In some ways, San Francisco renters are lucky. Their city has rent-control laws, unlike most places in the U.S., where your landlord can get rid of you as soon as the lease ends. In San Francisco, in many cases, a landlord must pay for the privilege of kicking you out — sometimes handsomely. As Towers’ landlord started renovations on her building, turning it into an all-day construction site, her neighbors started taking buyouts — some as high as six figures. But when Towers looked around at San Francisco real estate, she realized that after splitting a buyout with her housemates and paying taxes and lawyers’ fees, the amount she would get for leaving wouldn’t enable her to pay higher rent elsewhere in the city.

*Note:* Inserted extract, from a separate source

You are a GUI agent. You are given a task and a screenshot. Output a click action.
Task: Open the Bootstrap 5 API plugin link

Towers held out as her old neighbors left and new tenants started moving in. Unlike the old neighbors, these new people were young, mobile, transient. And there were a lot of them. O’Sullivan, it turned out, had leased the building to a startup called the Vinyasa Homes Project. Towers soon discovered that Vinyasa had listed her building on Airbnb, advertising it as a “co-creative house.” The listing made it sound almost like a commune. “You want to join a community of like-minded peers who are doing inspirational things?” it read. “This is the place for you.” Unlike in the communes of yesteryear, however, each bed is going for more than $1,500 a month — and these are bunk beds in shared rooms. That means each apartment could now be bringing in $10,000 a month in rent.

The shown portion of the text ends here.